#### [AIM OF THE EXERCISE]
I need the number of lines in the data that include "This"; reply with that number alone.

#### [ENTRIES SUPPLIED]
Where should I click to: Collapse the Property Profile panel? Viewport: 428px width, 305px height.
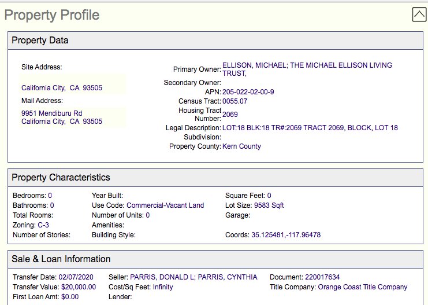419,14
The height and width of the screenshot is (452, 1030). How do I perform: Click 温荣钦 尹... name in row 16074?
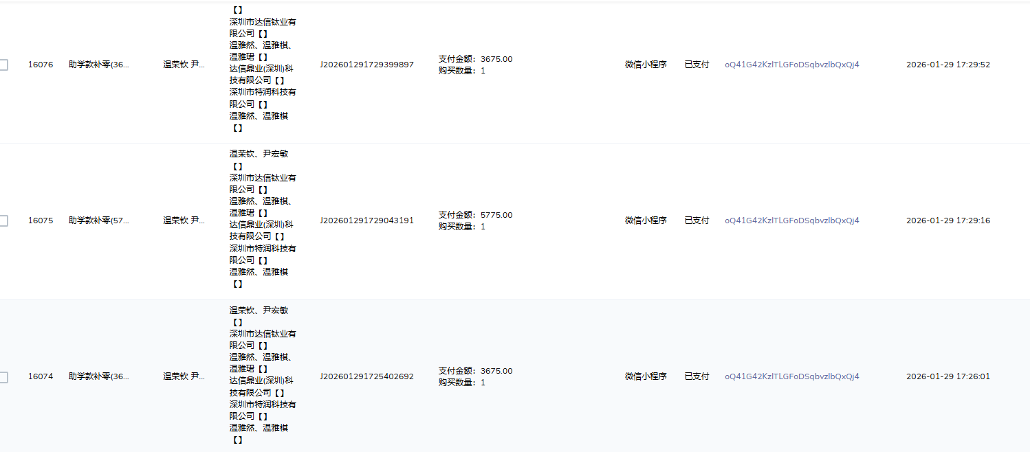[x=184, y=376]
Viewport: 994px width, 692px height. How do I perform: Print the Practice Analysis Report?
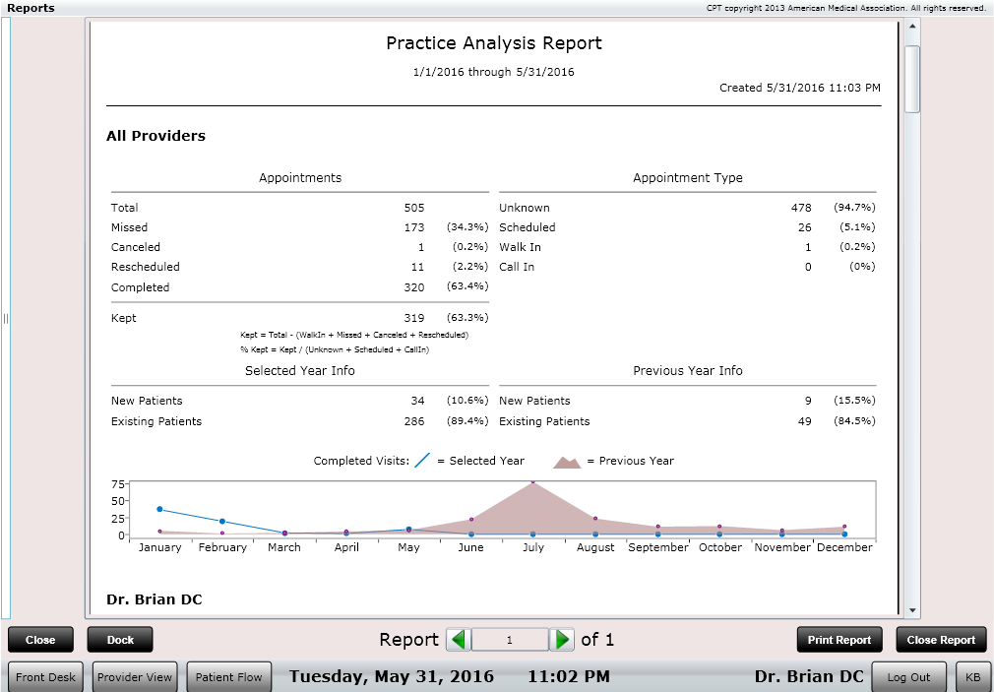click(x=839, y=640)
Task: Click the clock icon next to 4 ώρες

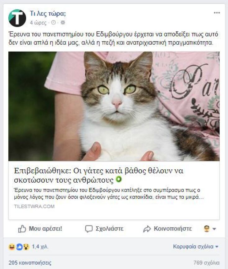Action: (x=53, y=23)
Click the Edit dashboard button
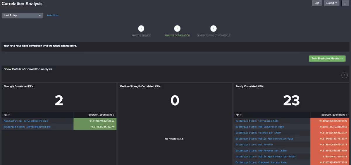The image size is (351, 165). point(317,3)
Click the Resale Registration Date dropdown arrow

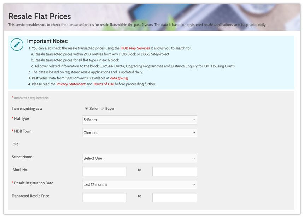point(194,184)
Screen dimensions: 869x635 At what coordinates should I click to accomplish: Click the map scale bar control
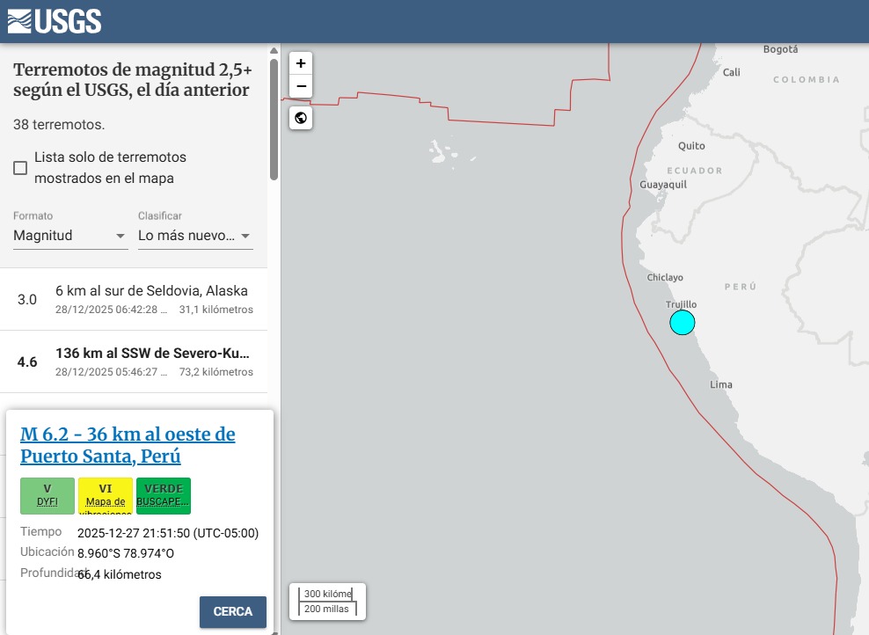click(x=327, y=602)
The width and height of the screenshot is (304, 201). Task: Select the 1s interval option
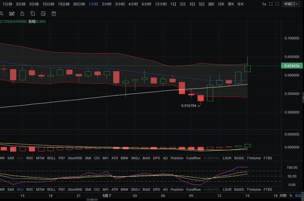[x=264, y=4]
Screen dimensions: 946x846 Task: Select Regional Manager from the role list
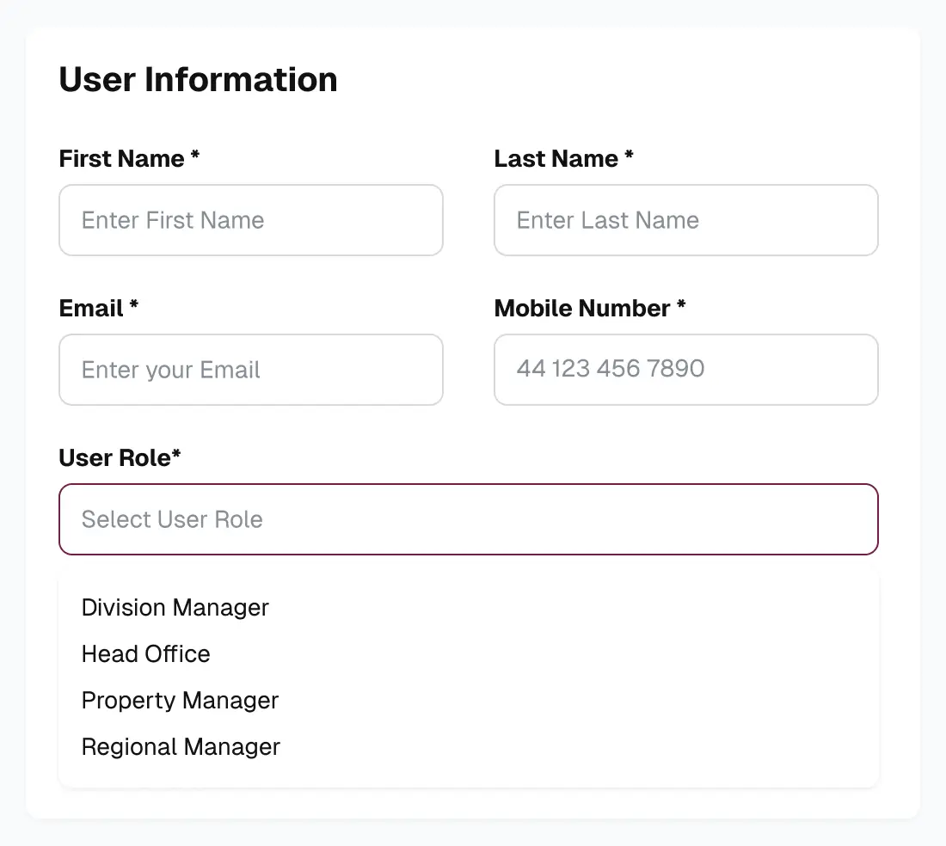181,747
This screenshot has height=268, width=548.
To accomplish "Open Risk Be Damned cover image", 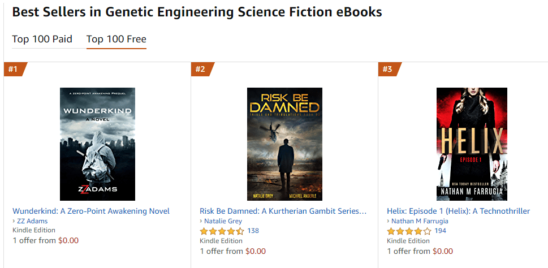I will point(284,144).
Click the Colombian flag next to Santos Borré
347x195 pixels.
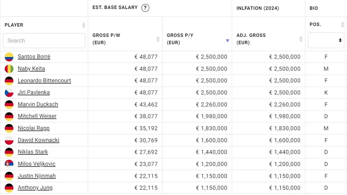[9, 57]
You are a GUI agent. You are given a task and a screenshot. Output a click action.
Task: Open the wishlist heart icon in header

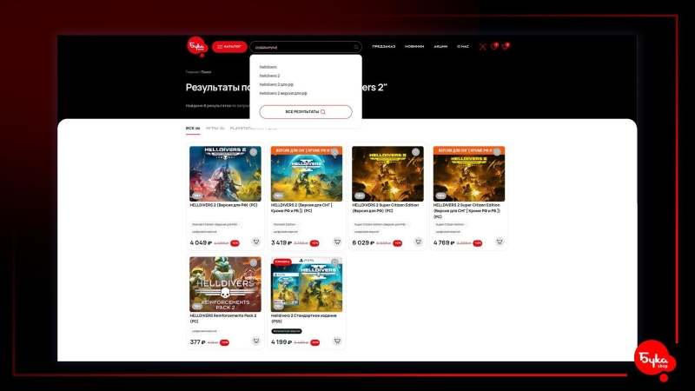493,47
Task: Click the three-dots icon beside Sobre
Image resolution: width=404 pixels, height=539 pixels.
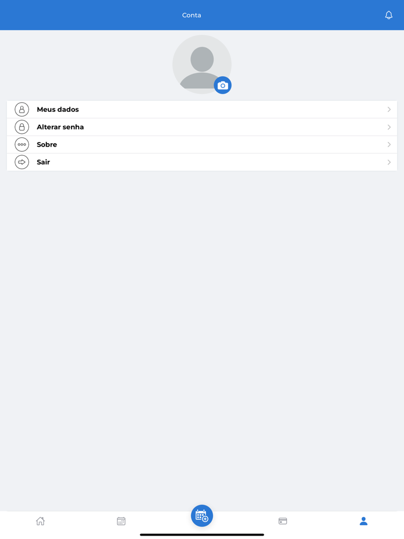Action: 22,145
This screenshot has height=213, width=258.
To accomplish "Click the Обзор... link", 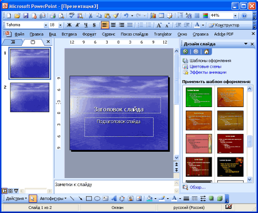I will click(197, 187).
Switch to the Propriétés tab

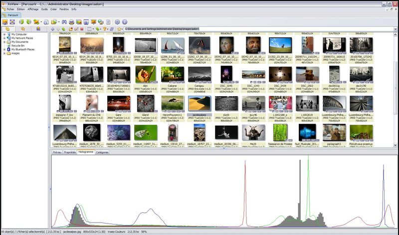(70, 152)
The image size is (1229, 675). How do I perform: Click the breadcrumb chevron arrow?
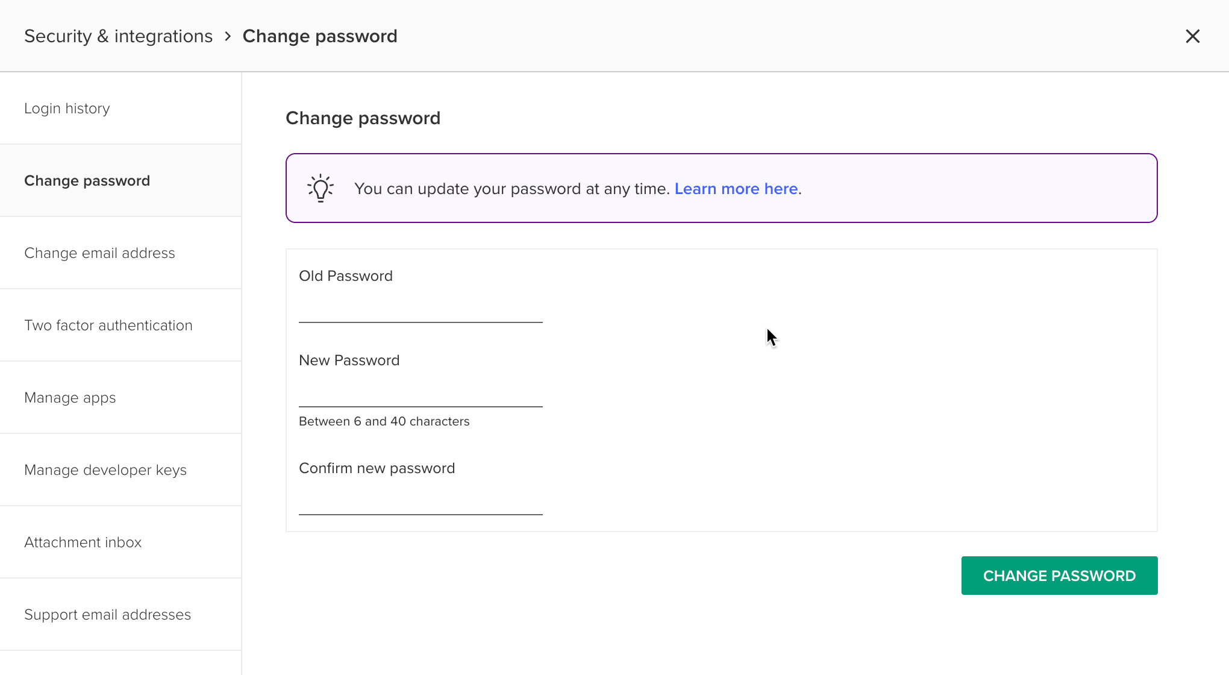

#### [RESPONSE TO THE TASK]
2